JOB
Format the records from the line containing "This screenshot has height=360, width=781." up to and including the line containing "pos(88,234)" as a numbered list, skipping any blank lines and leaving out the pictures.

PROVIDED DATA
>> Begin

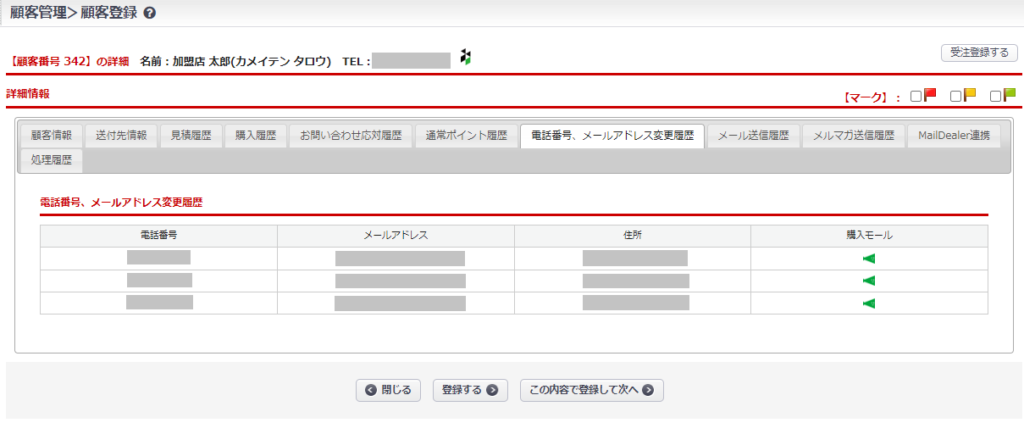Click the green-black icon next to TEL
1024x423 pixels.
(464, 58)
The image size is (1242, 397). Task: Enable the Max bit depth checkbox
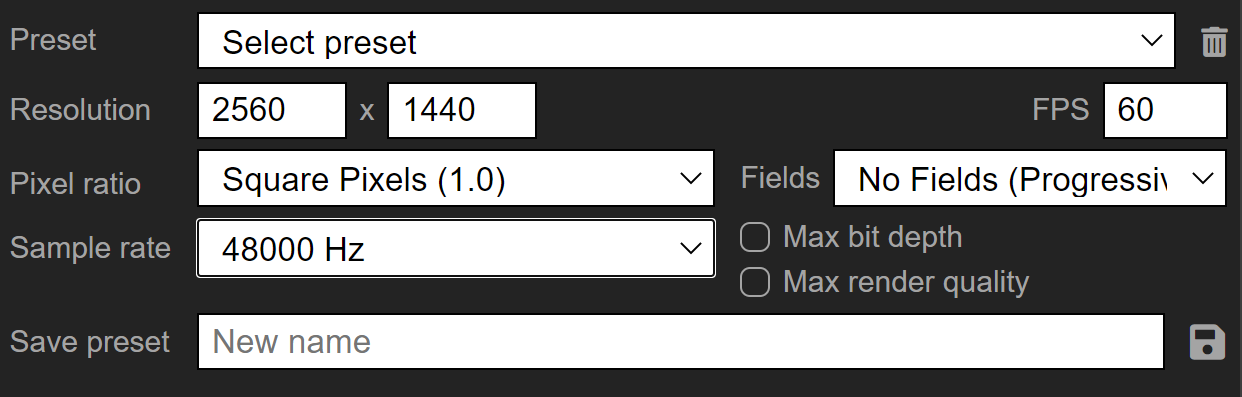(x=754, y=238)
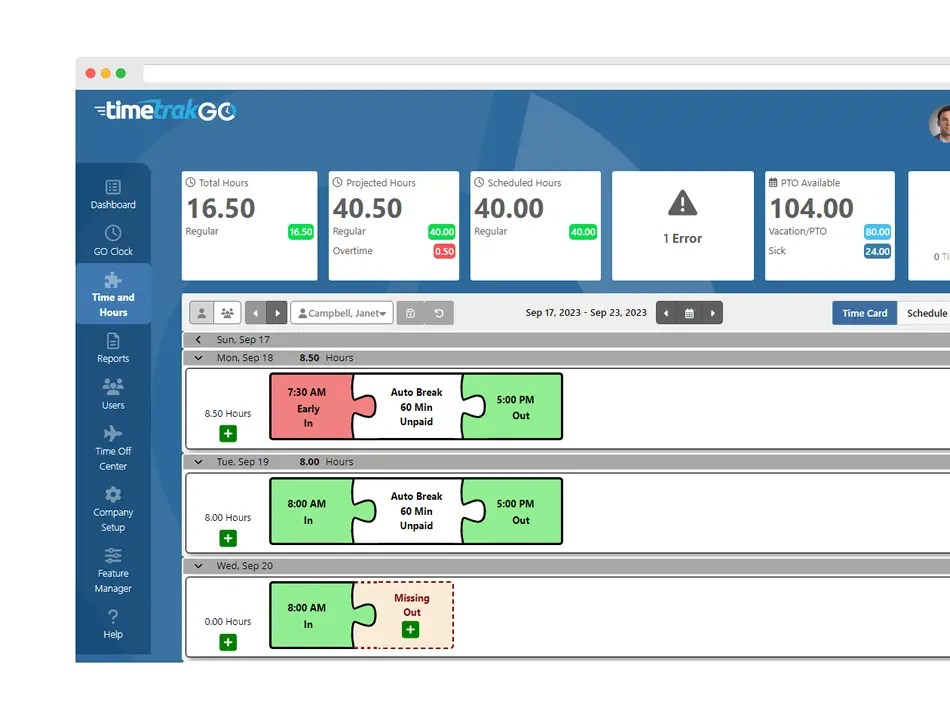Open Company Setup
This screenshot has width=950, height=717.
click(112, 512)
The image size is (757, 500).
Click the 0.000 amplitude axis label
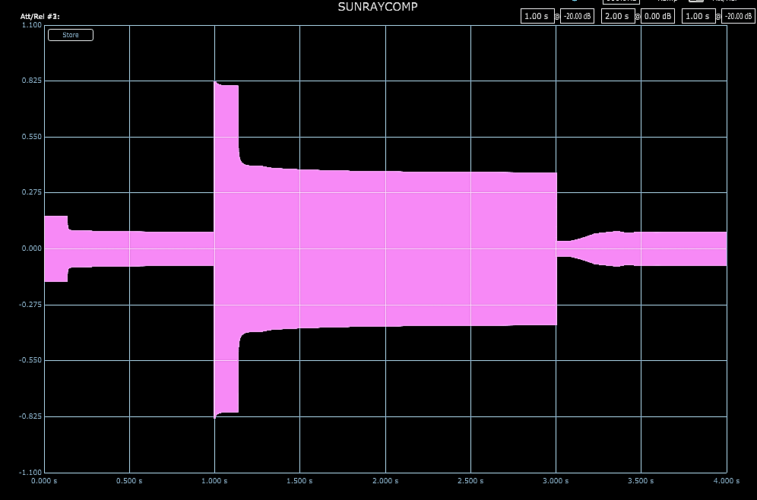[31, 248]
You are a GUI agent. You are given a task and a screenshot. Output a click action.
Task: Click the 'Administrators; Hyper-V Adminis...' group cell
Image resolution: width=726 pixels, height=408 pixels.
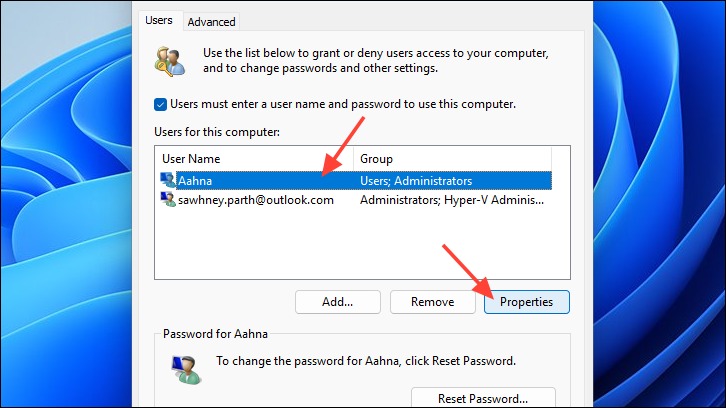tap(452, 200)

>> End
>> Begin

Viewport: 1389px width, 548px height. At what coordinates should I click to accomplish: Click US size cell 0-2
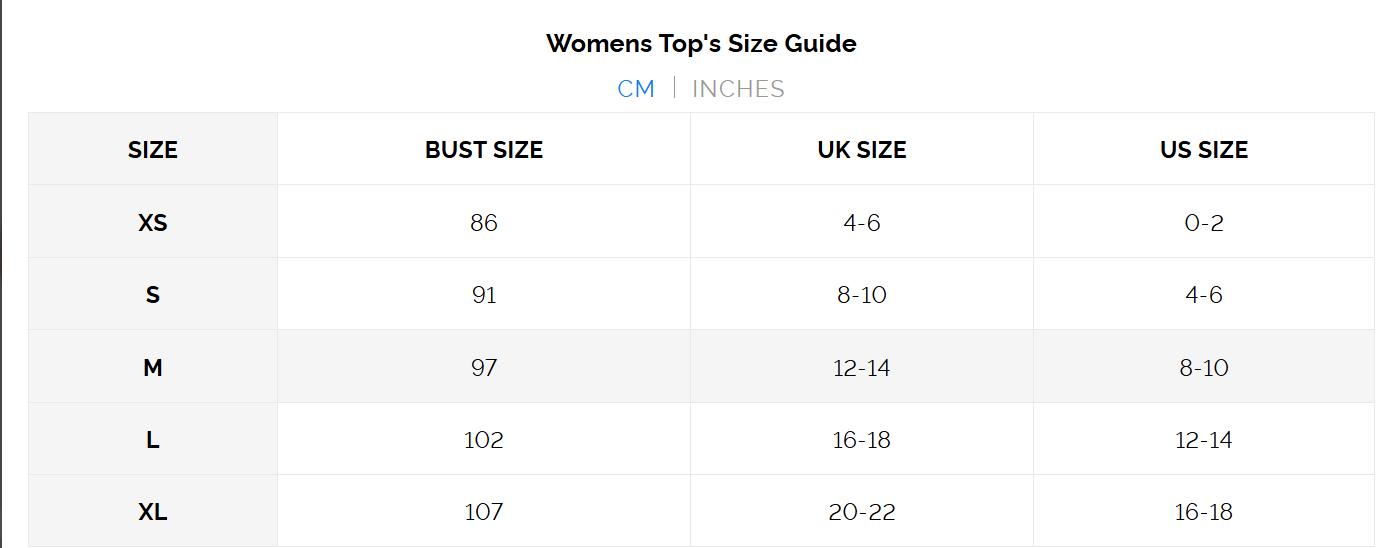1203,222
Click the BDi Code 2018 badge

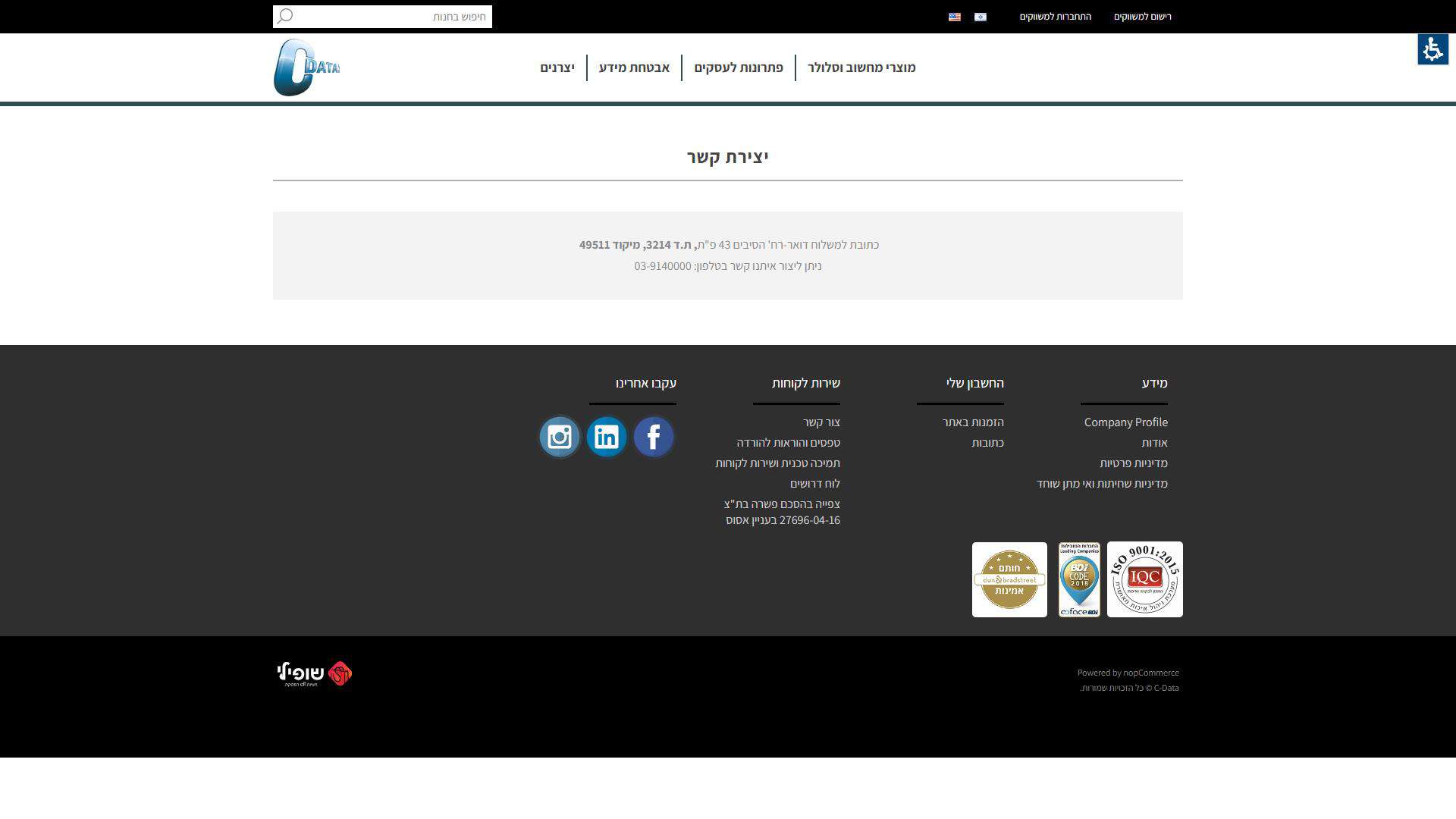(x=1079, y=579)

>> End
>> Begin

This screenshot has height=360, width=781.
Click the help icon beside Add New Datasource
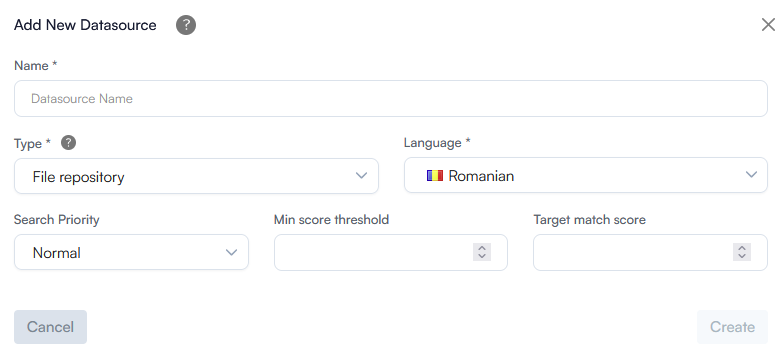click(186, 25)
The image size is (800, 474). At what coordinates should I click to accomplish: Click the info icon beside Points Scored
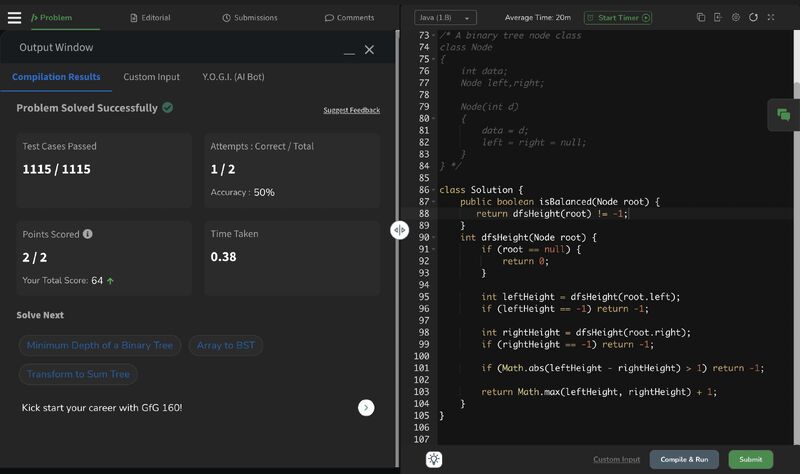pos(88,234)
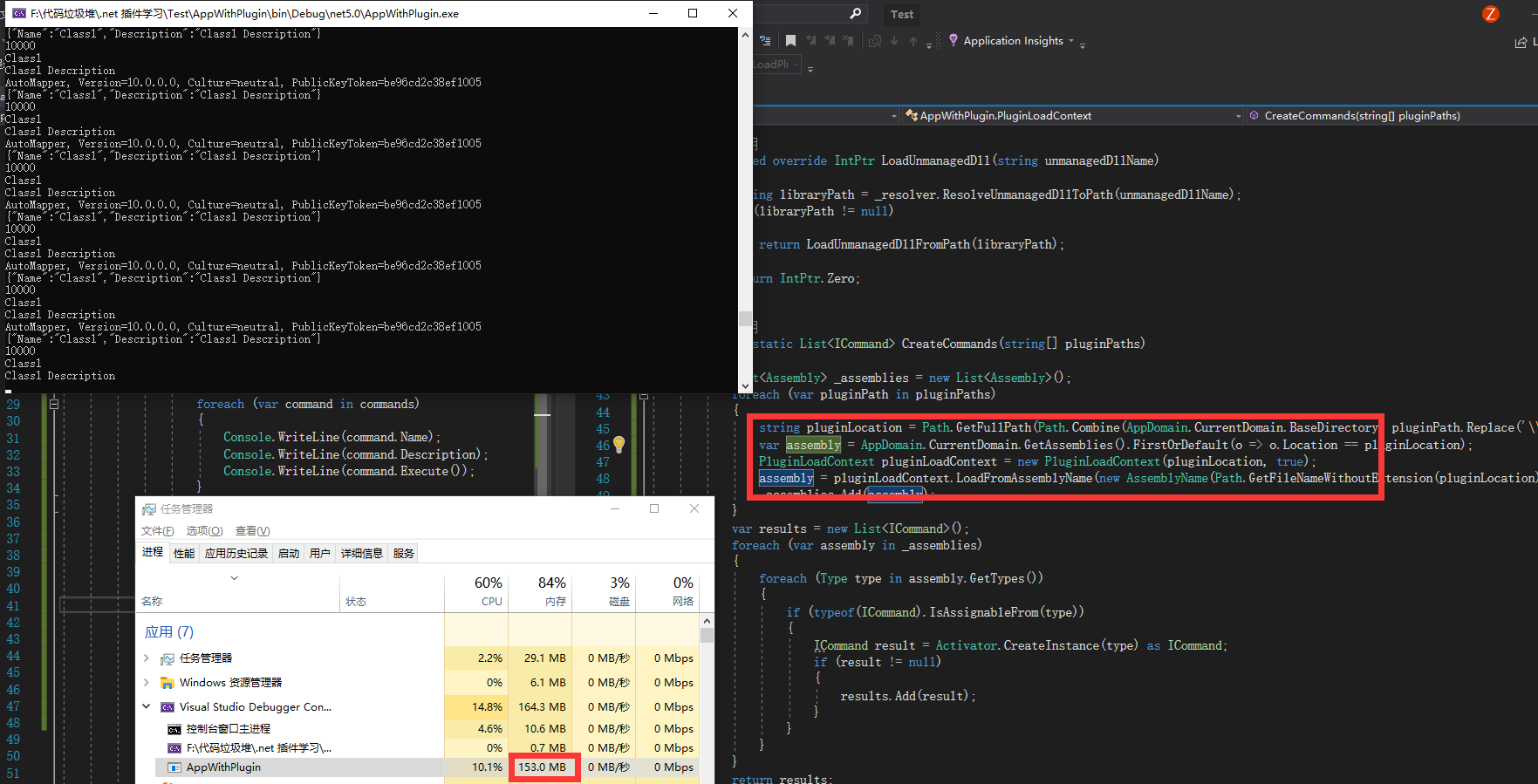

>> End

SOLVED EXERCISE
1. This screenshot has height=360, width=781.
2. Click the help icon beside Add New Datasource
3. click(186, 25)
4. The image size is (800, 474). At what coordinates should I click to accomplish: Click the info icon beside Points Scored
5. pos(88,234)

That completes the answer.